Aim of the task - Extract every line of the entries below that contains the string "Name", copying each one in full.

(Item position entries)
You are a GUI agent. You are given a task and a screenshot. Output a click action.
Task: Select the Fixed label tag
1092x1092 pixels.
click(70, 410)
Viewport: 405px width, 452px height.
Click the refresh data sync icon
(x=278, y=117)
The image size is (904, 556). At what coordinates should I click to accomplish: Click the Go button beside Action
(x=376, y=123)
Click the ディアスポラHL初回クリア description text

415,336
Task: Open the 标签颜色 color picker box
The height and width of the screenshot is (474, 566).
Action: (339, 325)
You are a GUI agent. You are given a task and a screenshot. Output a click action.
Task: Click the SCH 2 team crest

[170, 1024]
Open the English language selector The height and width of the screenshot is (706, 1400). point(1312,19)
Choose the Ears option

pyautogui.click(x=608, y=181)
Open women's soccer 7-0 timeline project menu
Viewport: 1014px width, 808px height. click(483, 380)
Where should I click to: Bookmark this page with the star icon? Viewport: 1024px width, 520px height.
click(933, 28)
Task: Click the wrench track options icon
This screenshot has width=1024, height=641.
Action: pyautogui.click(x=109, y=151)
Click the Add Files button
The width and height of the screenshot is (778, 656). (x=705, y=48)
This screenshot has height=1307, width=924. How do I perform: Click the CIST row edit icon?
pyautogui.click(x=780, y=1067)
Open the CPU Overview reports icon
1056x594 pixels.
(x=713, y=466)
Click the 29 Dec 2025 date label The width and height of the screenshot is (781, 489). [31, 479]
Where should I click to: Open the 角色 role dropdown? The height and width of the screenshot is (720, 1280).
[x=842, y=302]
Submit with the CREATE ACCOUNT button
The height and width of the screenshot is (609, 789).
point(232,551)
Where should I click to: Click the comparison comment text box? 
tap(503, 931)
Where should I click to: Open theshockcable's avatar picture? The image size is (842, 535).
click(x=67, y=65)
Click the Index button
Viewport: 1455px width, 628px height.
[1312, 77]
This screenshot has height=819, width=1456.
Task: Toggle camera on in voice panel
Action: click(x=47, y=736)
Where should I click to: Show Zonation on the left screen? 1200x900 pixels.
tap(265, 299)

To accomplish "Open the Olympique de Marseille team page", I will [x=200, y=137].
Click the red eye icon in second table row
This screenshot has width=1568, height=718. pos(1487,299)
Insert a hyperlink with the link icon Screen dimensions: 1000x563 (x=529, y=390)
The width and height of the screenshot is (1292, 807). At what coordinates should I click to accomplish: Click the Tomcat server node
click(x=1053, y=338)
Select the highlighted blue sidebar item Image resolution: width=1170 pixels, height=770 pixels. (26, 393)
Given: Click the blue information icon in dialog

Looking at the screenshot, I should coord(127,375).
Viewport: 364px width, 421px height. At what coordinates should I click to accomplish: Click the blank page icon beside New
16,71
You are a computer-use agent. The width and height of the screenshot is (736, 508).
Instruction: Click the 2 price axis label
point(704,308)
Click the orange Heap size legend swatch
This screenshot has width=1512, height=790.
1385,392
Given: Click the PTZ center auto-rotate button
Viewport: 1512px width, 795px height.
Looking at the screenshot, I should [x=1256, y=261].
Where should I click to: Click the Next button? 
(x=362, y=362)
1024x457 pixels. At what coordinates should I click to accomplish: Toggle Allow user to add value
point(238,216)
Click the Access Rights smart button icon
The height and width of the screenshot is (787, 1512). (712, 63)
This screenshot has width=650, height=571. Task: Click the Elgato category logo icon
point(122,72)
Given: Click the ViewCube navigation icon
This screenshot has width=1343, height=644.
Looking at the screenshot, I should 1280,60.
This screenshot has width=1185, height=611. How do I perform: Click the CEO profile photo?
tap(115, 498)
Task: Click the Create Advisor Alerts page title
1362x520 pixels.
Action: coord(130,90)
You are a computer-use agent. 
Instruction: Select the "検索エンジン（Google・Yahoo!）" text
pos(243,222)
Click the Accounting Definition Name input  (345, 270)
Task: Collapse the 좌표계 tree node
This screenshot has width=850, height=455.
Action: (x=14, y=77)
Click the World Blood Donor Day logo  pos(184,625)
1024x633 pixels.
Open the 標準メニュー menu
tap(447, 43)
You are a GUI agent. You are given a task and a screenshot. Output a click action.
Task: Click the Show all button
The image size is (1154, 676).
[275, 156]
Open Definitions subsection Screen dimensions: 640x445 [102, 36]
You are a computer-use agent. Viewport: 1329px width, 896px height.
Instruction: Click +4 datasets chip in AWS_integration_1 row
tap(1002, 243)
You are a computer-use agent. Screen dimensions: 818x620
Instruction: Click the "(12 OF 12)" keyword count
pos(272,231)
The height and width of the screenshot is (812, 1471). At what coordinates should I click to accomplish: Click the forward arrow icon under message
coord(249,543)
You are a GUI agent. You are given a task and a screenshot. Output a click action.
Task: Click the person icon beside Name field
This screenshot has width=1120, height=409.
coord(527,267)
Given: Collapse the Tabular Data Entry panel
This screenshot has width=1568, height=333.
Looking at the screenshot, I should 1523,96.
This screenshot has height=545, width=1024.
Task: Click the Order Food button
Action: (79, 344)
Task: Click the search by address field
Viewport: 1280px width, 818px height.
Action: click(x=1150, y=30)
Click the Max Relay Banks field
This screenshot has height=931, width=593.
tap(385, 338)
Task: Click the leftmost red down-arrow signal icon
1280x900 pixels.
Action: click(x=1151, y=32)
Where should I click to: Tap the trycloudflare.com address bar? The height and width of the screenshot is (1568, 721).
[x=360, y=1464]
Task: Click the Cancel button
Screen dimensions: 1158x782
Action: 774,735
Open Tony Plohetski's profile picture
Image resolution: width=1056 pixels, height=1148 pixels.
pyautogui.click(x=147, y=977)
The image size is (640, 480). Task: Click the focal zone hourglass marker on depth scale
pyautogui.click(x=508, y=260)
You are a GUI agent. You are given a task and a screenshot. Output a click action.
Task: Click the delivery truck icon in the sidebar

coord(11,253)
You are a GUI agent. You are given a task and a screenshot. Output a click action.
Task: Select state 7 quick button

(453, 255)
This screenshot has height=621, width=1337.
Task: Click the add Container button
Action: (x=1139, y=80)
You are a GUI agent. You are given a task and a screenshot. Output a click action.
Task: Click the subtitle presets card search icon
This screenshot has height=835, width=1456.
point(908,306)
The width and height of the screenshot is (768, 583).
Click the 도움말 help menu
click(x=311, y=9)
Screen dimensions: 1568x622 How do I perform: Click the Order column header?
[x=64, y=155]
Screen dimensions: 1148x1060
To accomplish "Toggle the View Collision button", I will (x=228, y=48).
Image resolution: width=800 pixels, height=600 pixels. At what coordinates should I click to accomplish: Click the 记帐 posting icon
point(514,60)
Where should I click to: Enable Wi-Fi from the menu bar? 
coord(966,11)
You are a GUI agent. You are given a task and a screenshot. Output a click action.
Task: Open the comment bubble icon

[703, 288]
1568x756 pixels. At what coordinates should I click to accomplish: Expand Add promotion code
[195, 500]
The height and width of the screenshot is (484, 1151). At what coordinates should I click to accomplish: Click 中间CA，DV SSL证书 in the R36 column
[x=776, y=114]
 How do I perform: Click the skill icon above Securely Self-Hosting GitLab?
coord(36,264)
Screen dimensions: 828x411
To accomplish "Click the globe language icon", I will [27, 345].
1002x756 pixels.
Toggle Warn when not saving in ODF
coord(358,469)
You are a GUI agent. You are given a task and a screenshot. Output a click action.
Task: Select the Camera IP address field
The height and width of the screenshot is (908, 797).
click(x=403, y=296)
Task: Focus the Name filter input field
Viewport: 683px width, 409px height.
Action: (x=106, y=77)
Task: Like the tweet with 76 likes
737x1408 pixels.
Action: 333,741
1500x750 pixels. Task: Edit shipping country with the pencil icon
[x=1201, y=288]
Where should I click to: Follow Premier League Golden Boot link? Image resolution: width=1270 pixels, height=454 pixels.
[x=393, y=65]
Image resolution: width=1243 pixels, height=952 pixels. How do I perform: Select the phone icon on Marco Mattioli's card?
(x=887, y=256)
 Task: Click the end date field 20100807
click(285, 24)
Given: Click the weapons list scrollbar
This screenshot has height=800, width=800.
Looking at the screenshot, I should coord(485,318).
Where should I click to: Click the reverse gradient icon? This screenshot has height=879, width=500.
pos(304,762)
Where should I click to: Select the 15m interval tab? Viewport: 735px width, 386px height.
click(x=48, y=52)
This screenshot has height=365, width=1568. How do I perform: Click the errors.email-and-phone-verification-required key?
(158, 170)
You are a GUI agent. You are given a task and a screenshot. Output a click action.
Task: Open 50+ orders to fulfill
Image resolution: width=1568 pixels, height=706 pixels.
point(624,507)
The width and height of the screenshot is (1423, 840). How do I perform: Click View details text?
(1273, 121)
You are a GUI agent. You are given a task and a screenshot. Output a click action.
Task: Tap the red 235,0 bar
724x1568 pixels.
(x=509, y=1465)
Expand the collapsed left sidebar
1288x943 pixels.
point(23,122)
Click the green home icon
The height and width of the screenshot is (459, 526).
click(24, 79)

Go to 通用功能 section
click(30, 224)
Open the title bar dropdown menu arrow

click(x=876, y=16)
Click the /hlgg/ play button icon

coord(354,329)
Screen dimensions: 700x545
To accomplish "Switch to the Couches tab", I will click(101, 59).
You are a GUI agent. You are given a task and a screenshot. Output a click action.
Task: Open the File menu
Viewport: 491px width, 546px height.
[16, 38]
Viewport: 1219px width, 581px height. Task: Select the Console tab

Answer for the task -
Click the Accounting Definition Name input  (345, 270)
Task: Click the person icon beside Name field
Task: Focus the Name filter input field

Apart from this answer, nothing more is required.